**Extracted data:**

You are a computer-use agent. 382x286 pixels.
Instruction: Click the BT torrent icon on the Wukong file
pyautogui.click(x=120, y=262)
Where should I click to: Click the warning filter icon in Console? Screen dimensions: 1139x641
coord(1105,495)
---
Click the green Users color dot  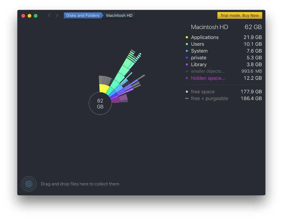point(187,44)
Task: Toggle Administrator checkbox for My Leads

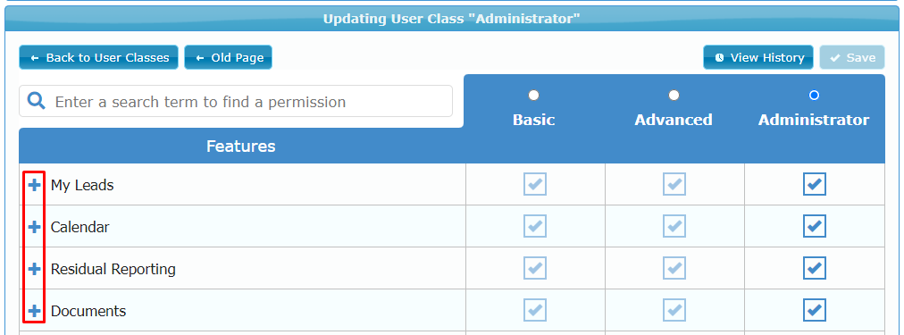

**Task:**
From the listing, extract verbatim the lines beginning with the one that contains "Where should I" and ending with the one that contains "coord(1105,495)", both of those lines included. Reproduce nothing else.

**Correct output:**
Where should I click to: Click the warning filter icon in Console? Screen dimensions: 1139x641
coord(1105,495)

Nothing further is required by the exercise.